WORK ORDER:
Copy out each line below verbatim, skipping any picture.

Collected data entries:

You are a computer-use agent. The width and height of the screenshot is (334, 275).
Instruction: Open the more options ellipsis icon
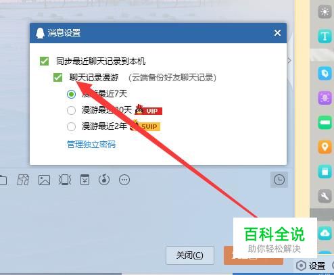point(124,180)
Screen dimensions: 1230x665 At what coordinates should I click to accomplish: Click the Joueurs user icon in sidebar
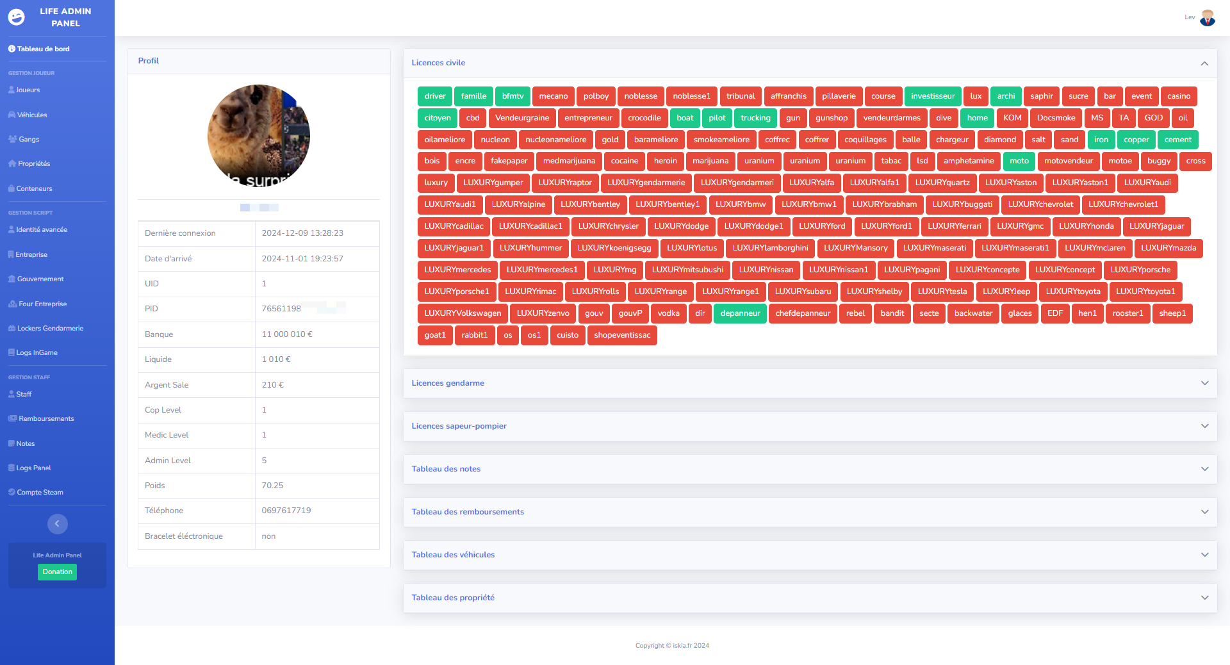12,90
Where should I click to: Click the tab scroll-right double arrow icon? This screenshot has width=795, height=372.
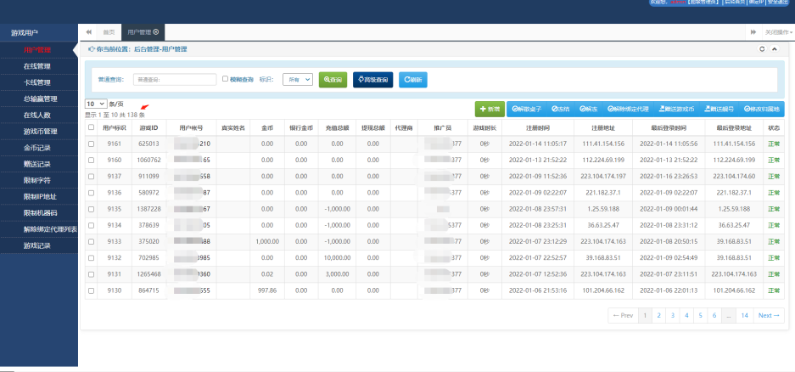point(753,31)
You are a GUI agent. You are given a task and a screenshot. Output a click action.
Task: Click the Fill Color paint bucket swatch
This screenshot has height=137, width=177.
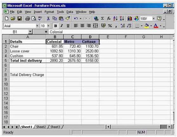tap(147, 26)
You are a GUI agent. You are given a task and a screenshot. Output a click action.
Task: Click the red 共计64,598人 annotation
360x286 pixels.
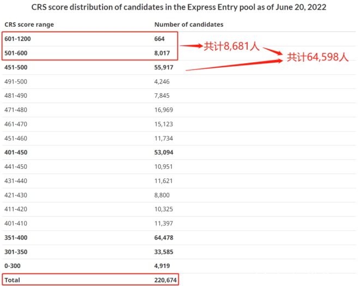click(x=318, y=57)
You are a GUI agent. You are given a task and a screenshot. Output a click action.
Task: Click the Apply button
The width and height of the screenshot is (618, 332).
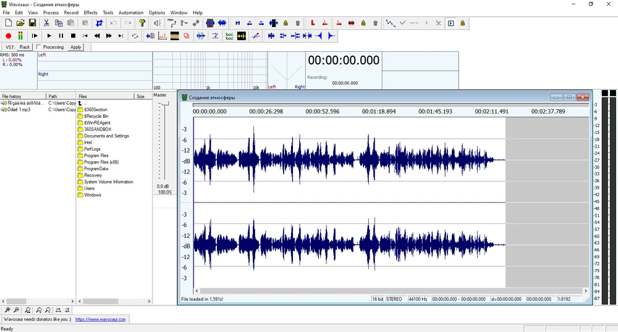click(75, 47)
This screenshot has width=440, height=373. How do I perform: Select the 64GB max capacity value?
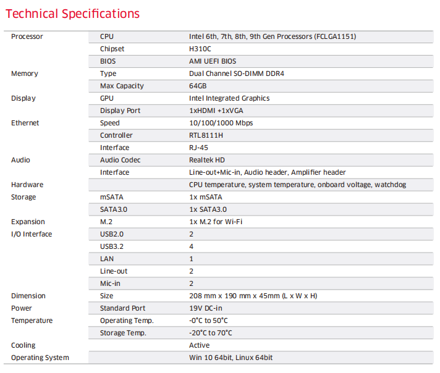coord(198,86)
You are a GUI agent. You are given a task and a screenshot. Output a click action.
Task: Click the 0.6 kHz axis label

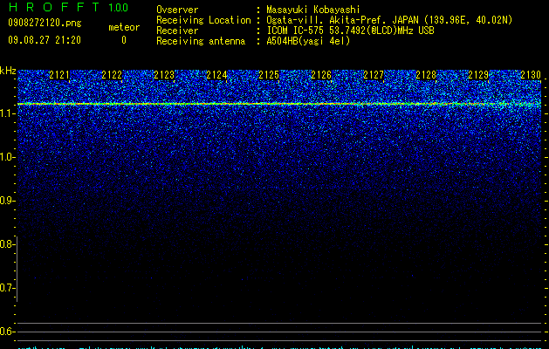(x=7, y=332)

RESPONSE AREA:
You are a computer-use agent. The width and height of the screenshot is (334, 275).
Instruction: Open the more options ellipsis icon
point(124,180)
Screen dimensions: 1230x665 At what coordinates should I click to accomplish: Click the Joueurs user icon in sidebar
12,90
Where should I click to: Click the tab scroll-right double arrow icon? This screenshot has width=795, height=372.
point(753,31)
You are a GUI agent. You are given a task and a screenshot. Output a click action.
Task: Click the Fill Color paint bucket swatch
This screenshot has height=137, width=177.
tap(147, 26)
You are a GUI agent. You are given a task and a screenshot. Output a click action.
Task: Click the red 共计64,598人 annotation
360x286 pixels.
click(x=318, y=57)
You are a GUI agent. You are given a task and a screenshot. Output a click action.
Task: Click the Apply button
The width and height of the screenshot is (618, 332).
click(75, 47)
This screenshot has width=440, height=373. How do I perform: Select the 64GB max capacity value?
coord(198,86)
You are a GUI agent. You are given a task and a screenshot. Output a click action.
Task: Click the 0.6 kHz axis label

(x=7, y=332)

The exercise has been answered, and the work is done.